Maria "Mary" Fernandez Marcelo-Ejercito (May 2, 1905 - January 13, 2009), also known as Doña Mary, was the mother of Joseph Ejercito Estrada, the thirteenth president of the Philippines. Her ailing health was cited as among the reasons for the withdrawal of the appeal of the former president from his conviction for criminal plunder charges in 2007; Estrada was immediately pardoned by his successor, President Gloria Macapagal Arroyo.

==Education==
Maria Marcelo finished her secondary schooling at the Colegio de Sta. Rosa, and enrolled at the University of the Philippines Faculty of Music, where she received a diploma in piano.

==Marriage and children==
She met Engr. Emilio A. Ejercito Sr. (1899–1977), an engineer who became the first Sanitary Engineer of the City of Manila. They were married on June 13, 1926, in Singalong, Manila. Together they had ten children: Pilarica (1927-2026), Emilio, Jr. (1929-1999), Paulino (Paulie) (1931-2009), Patrocinio (1933-2021), Antonio (1933-2004), Connie (born 1935), Marita (born 1935), the (former) President and mayor Joseph Estrada (born 1937), the actor George Estregan (Jorge) (1939-1988) and Jesus (Jesse) (born 1941). In 1998, Ejercito received the "Ulirang Ina" ('Exemplary Mother') award from the Philippines’ Elderly Persons Foundation. In that same year, she attended the presidential inauguration of her son Joseph on June 30 at Barasoain Church in Malolos, Bulacan.

==Presidential mother==
During her son's rule, Ejercito kept a low profile. She reportedly advised her son to be cautious of the influence wielded by his close friends. During President Estrada's impeachment trial, news of the political crisis was deliberately withheld from her, but after receiving information of the proceedings she advised her son thusly: "It's more than high time you change. The people are angry now."

===Health problems===
Ejercito's health began to decline during her son's six-year incarceration; the ousted President would occasionally be granted furloughs to visit his ailing mother. In 2007, Ejercito was confined at the San Juan Medical Center, and rumours spread that she was near death. On September 12, 2007, Estrada was convicted by the Sandiganbayan (a special appellate collegial court) of plunder charges and sentenced to reclusión perpetua. One month later, he withdrew his appeal and instead sought for a presidential pardon. Among the reasons cited for the request, which was granted, was Ejercito's "delicate condition".

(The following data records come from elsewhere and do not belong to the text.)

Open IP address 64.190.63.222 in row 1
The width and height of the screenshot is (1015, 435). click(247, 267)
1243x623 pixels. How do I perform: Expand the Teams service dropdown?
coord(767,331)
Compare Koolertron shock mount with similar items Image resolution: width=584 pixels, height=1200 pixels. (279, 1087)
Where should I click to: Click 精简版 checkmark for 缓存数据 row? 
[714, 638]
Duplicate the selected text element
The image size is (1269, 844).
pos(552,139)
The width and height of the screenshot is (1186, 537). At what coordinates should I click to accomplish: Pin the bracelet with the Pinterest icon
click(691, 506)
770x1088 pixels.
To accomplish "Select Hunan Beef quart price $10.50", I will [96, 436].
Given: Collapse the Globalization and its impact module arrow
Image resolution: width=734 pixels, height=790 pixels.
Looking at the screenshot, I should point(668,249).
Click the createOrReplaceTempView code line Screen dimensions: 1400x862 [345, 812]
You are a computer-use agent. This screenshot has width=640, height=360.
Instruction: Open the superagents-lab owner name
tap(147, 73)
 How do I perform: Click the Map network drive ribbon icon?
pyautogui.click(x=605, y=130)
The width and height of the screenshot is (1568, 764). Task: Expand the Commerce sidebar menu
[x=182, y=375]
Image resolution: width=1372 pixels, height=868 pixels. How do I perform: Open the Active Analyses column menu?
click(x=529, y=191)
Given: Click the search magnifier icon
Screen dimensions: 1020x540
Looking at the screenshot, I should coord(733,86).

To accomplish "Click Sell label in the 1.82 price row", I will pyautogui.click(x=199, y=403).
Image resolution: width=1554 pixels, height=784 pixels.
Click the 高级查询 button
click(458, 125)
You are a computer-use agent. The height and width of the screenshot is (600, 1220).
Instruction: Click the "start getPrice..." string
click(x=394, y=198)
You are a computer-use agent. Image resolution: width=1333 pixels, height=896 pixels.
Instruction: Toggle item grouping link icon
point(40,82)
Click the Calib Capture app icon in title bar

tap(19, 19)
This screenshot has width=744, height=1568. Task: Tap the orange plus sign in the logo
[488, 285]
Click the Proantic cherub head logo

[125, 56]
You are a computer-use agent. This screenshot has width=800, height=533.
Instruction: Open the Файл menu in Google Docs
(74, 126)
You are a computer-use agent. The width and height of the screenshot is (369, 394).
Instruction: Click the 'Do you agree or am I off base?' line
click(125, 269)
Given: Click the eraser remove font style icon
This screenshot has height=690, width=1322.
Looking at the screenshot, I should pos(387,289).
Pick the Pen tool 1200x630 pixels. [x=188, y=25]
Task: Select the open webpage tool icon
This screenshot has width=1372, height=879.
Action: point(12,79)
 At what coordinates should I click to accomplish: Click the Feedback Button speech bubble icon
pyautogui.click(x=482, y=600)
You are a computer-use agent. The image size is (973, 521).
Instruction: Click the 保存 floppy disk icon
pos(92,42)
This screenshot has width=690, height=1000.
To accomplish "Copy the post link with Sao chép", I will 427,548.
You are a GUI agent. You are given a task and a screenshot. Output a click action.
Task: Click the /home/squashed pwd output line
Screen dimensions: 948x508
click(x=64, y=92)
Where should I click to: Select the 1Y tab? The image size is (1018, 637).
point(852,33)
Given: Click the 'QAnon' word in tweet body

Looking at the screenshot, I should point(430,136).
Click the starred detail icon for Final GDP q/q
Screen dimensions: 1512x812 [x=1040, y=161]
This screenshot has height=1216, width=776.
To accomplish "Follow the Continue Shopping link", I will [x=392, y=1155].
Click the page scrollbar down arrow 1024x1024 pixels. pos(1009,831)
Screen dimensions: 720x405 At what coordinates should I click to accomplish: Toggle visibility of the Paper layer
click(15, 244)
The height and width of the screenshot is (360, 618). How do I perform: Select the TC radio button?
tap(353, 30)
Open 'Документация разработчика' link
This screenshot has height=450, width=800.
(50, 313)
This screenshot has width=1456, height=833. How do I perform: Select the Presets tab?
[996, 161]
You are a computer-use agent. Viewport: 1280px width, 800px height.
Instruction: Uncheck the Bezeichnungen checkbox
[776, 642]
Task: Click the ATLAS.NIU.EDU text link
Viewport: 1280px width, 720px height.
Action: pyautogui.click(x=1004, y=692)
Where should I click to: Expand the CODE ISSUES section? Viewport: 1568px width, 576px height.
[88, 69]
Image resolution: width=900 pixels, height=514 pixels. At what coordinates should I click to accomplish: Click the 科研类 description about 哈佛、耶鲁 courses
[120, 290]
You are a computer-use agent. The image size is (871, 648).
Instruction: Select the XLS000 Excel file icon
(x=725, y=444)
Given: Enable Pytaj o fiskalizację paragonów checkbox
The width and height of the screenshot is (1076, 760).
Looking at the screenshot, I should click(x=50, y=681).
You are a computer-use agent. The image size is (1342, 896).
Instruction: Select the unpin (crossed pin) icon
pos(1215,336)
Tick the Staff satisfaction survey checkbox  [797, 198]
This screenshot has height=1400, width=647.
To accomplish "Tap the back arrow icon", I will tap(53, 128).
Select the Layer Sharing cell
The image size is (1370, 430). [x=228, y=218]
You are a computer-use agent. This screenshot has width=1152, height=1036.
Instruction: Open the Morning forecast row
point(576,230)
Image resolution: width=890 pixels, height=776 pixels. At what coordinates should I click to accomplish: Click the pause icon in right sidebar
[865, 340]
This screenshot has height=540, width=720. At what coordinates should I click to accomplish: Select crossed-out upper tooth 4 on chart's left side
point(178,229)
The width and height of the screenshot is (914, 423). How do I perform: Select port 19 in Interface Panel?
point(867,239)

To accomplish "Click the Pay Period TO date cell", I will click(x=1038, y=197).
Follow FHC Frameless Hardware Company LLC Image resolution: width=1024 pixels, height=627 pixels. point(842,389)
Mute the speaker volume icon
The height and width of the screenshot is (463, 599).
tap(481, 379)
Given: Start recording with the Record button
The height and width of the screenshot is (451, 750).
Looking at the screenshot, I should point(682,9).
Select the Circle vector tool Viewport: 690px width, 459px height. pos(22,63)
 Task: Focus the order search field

On May 2, 2008, Ejercito celebrated her 103rd birthday from her sickbed. She had been confined to hospital and attached to an artificial respirator since August 2007 and would remain so until death.

On December 12, 2008, a spokesperson for former President Estrada reported that Ejercito was in critical condition and needed resuscitation, but her physicians announced later that day that her condition had since stabilised.

==Death==
Ejercito died on January 13, 2009, at San Juan Medical Center in San Juan, Metro Manila, from a heart seizure and stomach aneurysm. Former President Joseph Estrada and his six surviving siblings, namely Pilarica, Paulino (who died eight months later in September of the same year), Patrocinio, Connie, Marita, and Jesus, were at her side when she died, as were also several of her grandchildren, great and great-great-grandchildren as well.